Gerunds (was Re: Filler-gap mismatches)

Malouf R. malouf at let.rug.nl
Thu May 10 10:03:59 UTC 2001


Hi,

Yehuda N. Falk writes:
 > Well, I think we agree that the issue is ultimately empirical. The problem
 > at this point is the interpretation of the empirical data. I don't know
 > enough about the Arabic construction to say anything, although as your
 > disagreement with Joan about the constituency of the Dagaare mixed category
 > shows the question of phrasal coherence depends on what constituency one
 > hypothesizes.

Exactly.  Interpreting facts about phrase structure is so dependent on all the
other assumptions you make, that I'd be surprised if there are any really
convincing factual arguments to be made one way or the other.  Just as in the
case of filler-gap mismatches, there are theoretical and methodological
reasons to prefer one analysis over another, but not much in the way of
knock-down empirical arguments.

 > I have been looking recently at the Hebrew action nominal, and will be
 > presenting an analysis at the LFG conference (and the Israeli theoretical
 > linguistics conference). The Hebrew action nominal is morphologically a
 > noun and its phrase has the distribution of NP. My analysis is NP-over-VP,
 > with the VP cohead adjoined to NP. As I understand lexical coherence, the
 > Hebrew construction does not display it.

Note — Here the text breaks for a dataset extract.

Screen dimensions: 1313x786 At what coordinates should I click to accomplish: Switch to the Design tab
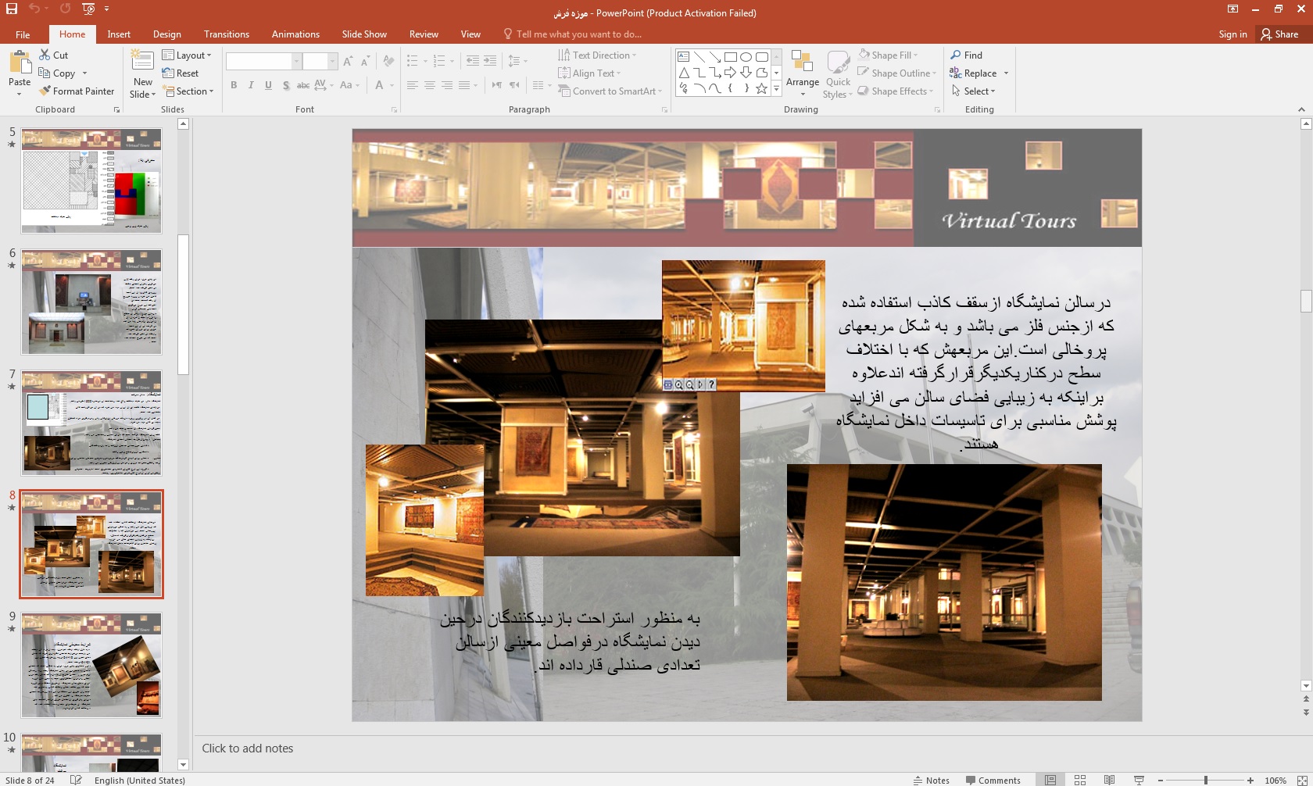166,34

In a (very small) nutshell, here
 > is how the construction works: The arguments can be realized either like
 > verbal arguments (except that the SUBJ looks like a possessor) or like
 > nominal arguments. The nominal-type realization of arguments is by far the
 > preferred one. Regardless of the realization of arguments, the nominal can
 > take either adjectival or adverbial modification. Given the constituency
 > that I argue for, the construction *does* display phrasal coherence: when
 > there are both an accusative OBJ and an adverb, they must be adjacent (and
 > in my analysis, form a VP).

Interesting!  I look forward to seeing the paper.  But from your synopsis, it
sounds like the Hebrew action nominal does in fact obey the lexical coherence
constraint.  It combines with its subject like a noun does and its objects
either like a verb does or like a noun does.  That's what the lexical
coherence constraint predicts you'll find.

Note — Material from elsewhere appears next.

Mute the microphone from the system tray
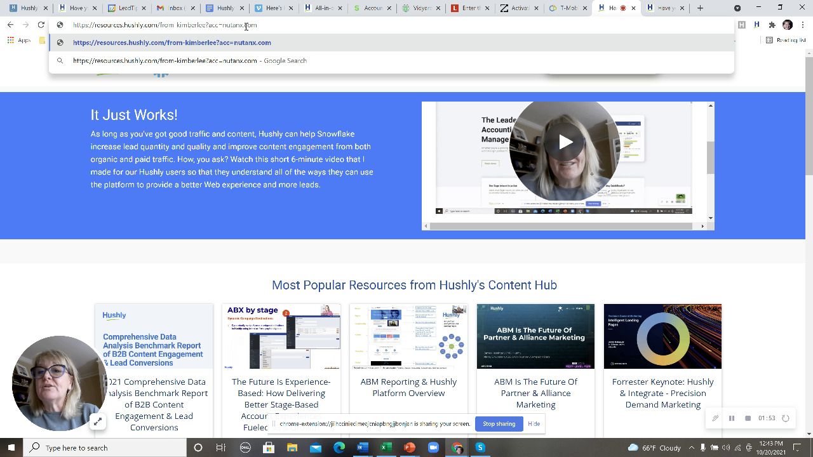813x457 pixels. point(703,448)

Now, what I don't predict is the behavior of the modifiers.  It's not that I
predict you won't find this behavior, it's just that I don't make any
predictions about modifiers at all.  So at worst to account for this
construction I'll need to say something extra. Of course, there are many many
properties of particular gerund constructions which are not predicted by
either approach, so whether or not the failure to predict this particular
property is a serious problem depends on your point of view.  For instance,
Italian shows a similar distribution of adjectival and adverbial modifiers in
nominalizations, but I've argued that this actually follows from completely
general properties of the syntax of Italian NPs. The inventory of
constructions in Italian is such that some modification possibilities are
licensed and others aren't.  Since it doesn't really have anything to do with
gerunds specifically, the failure of an analysis of gerunds to predict it is
no embarrassment.  I don't know whether a similar argument could be made for
Hebrew, though.

 > So I think at best the direction that the empirical evidence will point
 > when it is better understoof is not yet clear, but it seems to me that
 > Hebrew works better under an LFG-type analysis.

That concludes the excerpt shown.